### Assignment
Write down every entry once more, exactly as it reads.

------------------------

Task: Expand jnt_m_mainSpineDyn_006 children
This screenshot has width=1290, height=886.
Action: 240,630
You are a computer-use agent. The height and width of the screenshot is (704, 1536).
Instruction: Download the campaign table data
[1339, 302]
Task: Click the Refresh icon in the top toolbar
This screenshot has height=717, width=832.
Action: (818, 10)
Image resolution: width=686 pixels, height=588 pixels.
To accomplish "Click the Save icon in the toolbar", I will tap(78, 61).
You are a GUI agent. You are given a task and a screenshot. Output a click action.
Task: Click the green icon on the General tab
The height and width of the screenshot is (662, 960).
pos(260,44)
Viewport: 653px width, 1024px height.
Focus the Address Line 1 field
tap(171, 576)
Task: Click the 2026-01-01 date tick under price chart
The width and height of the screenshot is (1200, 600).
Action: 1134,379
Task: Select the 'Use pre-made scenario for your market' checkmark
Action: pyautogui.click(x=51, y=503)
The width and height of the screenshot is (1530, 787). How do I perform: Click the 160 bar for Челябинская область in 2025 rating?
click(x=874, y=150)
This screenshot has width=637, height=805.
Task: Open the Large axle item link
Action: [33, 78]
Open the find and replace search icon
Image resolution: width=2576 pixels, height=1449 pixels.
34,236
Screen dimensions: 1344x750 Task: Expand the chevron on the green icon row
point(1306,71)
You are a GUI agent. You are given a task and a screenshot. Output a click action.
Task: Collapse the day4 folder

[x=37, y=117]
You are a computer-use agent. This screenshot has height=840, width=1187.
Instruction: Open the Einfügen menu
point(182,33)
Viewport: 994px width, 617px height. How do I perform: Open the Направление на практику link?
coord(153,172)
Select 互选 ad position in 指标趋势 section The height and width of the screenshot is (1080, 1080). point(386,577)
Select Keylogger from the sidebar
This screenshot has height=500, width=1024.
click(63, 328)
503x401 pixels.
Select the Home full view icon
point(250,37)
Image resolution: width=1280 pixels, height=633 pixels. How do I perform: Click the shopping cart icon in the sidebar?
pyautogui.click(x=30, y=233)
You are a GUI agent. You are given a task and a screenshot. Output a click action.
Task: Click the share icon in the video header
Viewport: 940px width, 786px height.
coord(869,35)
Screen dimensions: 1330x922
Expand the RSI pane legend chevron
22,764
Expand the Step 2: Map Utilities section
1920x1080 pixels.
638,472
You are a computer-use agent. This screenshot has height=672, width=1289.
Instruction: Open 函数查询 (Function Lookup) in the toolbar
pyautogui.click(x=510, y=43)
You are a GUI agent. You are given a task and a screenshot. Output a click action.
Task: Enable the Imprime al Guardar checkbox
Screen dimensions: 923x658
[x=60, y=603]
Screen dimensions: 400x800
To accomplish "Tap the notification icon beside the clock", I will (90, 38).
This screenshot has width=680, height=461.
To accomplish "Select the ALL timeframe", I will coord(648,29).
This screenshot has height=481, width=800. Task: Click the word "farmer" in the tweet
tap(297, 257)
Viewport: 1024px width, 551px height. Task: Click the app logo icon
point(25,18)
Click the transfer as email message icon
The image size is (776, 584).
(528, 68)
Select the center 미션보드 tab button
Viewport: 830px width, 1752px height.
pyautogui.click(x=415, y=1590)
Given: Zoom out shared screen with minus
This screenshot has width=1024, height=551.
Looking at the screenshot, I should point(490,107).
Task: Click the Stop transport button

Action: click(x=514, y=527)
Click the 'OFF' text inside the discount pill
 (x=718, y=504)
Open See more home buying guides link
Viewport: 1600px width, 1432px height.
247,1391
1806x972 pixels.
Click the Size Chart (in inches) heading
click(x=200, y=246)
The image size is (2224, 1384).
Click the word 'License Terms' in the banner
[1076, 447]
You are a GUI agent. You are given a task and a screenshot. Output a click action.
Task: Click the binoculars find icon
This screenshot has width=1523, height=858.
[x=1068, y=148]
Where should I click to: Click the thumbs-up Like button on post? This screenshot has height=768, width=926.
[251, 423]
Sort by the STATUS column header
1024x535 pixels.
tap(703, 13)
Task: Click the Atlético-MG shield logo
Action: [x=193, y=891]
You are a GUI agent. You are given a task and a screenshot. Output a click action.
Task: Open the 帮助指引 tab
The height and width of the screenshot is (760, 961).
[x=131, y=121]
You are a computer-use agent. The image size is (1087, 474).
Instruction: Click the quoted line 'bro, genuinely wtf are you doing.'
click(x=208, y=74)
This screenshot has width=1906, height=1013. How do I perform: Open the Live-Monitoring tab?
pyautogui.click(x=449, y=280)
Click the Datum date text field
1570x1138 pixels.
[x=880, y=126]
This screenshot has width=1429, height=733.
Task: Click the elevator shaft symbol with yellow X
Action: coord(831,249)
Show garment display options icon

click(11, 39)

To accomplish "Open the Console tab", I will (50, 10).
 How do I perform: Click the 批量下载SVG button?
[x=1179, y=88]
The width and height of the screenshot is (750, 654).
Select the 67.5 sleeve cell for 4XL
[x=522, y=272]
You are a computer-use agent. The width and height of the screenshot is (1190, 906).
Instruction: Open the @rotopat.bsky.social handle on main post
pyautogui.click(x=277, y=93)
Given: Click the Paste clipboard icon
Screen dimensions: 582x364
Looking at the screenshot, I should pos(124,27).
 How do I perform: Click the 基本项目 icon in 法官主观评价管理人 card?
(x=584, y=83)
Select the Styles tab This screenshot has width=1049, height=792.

------------------------

### Output of the exercise
Task: Expand jnt_m_mainSpineDyn_006 children
This screenshot has width=1290, height=886.
Action: 240,630
You are a computer-use agent. The height and width of the screenshot is (704, 1536).
Instruction: Download the campaign table data
[1339, 302]
Task: Click the Refresh icon in the top toolbar
This screenshot has height=717, width=832.
Action: (818, 10)
Image resolution: width=686 pixels, height=588 pixels.
To accomplish "Click the Save icon in the toolbar", I will tap(78, 61).
You are a GUI agent. You are given a task and a screenshot. Output a click action.
Task: Click the green icon on the General tab
The height and width of the screenshot is (662, 960).
pos(260,44)
Viewport: 653px width, 1024px height.
Focus the Address Line 1 field
tap(171, 576)
Task: Click the 2026-01-01 date tick under price chart
The width and height of the screenshot is (1200, 600).
Action: 1134,379
Task: Select the 'Use pre-made scenario for your market' checkmark
Action: pyautogui.click(x=51, y=503)
The width and height of the screenshot is (1530, 787). How do I perform: Click the 160 bar for Челябинская область in 2025 rating?
click(x=874, y=150)
This screenshot has width=637, height=805.
Task: Open the Large axle item link
Action: [33, 78]
Open the find and replace search icon
Image resolution: width=2576 pixels, height=1449 pixels.
34,236
Screen dimensions: 1344x750 Task: Expand the chevron on the green icon row
point(1306,71)
You are a GUI agent. You are given a task and a screenshot. Output a click action.
Task: Collapse the day4 folder

[x=37, y=117]
You are a computer-use agent. This screenshot has height=840, width=1187.
Instruction: Open the Einfügen menu
point(182,33)
Viewport: 994px width, 617px height. How do I perform: Open the Направление на практику link?
coord(153,172)
Select 互选 ad position in 指标趋势 section The height and width of the screenshot is (1080, 1080). point(386,577)
Select Keylogger from the sidebar
This screenshot has height=500, width=1024.
click(63, 328)
503x401 pixels.
Select the Home full view icon
point(250,37)
Image resolution: width=1280 pixels, height=633 pixels. How do I perform: Click the shopping cart icon in the sidebar?
pyautogui.click(x=30, y=233)
You are a GUI agent. You are given a task and a screenshot. Output a click action.
Task: Click the share icon in the video header
Viewport: 940px width, 786px height.
coord(869,35)
Screen dimensions: 1330x922
Expand the RSI pane legend chevron
22,764
Expand the Step 2: Map Utilities section
1920x1080 pixels.
638,472
You are a computer-use agent. This screenshot has height=672, width=1289.
Instruction: Open 函数查询 (Function Lookup) in the toolbar
pyautogui.click(x=510, y=43)
You are a GUI agent. You are given a task and a screenshot. Output a click action.
Task: Enable the Imprime al Guardar checkbox
Screen dimensions: 923x658
[x=60, y=603]
Screen dimensions: 400x800
To accomplish "Tap the notification icon beside the clock", I will (90, 38).
This screenshot has width=680, height=461.
To accomplish "Select the ALL timeframe", I will coord(648,29).
This screenshot has height=481, width=800. Task: Click the word "farmer" in the tweet
tap(297, 257)
Viewport: 1024px width, 551px height. Task: Click the app logo icon
point(25,18)
Click the transfer as email message icon
The image size is (776, 584).
(528, 68)
Select the center 미션보드 tab button
Viewport: 830px width, 1752px height.
pyautogui.click(x=415, y=1590)
Given: Zoom out shared screen with minus
This screenshot has width=1024, height=551.
Looking at the screenshot, I should point(490,107).
Task: Click the Stop transport button

Action: click(x=514, y=527)
Click the 'OFF' text inside the discount pill
 (x=718, y=504)
Open See more home buying guides link
Viewport: 1600px width, 1432px height.
247,1391
1806x972 pixels.
Click the Size Chart (in inches) heading
click(x=200, y=246)
The image size is (2224, 1384).
Click the word 'License Terms' in the banner
[1076, 447]
You are a GUI agent. You are given a task and a screenshot. Output a click action.
Task: Click the binoculars find icon
This screenshot has width=1523, height=858.
[x=1068, y=148]
Where should I click to: Click the thumbs-up Like button on post? This screenshot has height=768, width=926.
[251, 423]
Sort by the STATUS column header
1024x535 pixels.
tap(703, 13)
Task: Click the Atlético-MG shield logo
Action: [x=193, y=891]
You are a GUI agent. You are given a task and a screenshot. Output a click action.
Task: Open the 帮助指引 tab
The height and width of the screenshot is (760, 961).
[x=131, y=121]
You are a computer-use agent. The image size is (1087, 474).
Instruction: Click the quoted line 'bro, genuinely wtf are you doing.'
click(x=208, y=74)
This screenshot has width=1906, height=1013. How do I perform: Open the Live-Monitoring tab?
pyautogui.click(x=449, y=280)
Click the Datum date text field
1570x1138 pixels.
[x=880, y=126]
This screenshot has width=1429, height=733.
Task: Click the elevator shaft symbol with yellow X
Action: coord(831,249)
Show garment display options icon

click(11, 39)

To accomplish "Open the Console tab", I will (50, 10).
 How do I perform: Click the 批量下载SVG button?
[x=1179, y=88]
The width and height of the screenshot is (750, 654).
Select the 67.5 sleeve cell for 4XL
[x=522, y=272]
You are a computer-use agent. The width and height of the screenshot is (1190, 906).
Instruction: Open the @rotopat.bsky.social handle on main post
pyautogui.click(x=277, y=93)
Given: Click the Paste clipboard icon
Screen dimensions: 582x364
Looking at the screenshot, I should pos(124,27).
 How do I perform: Click the 基本项目 icon in 法官主观评价管理人 card?
(x=584, y=83)
Select the Styles tab This screenshot has width=1049, height=792.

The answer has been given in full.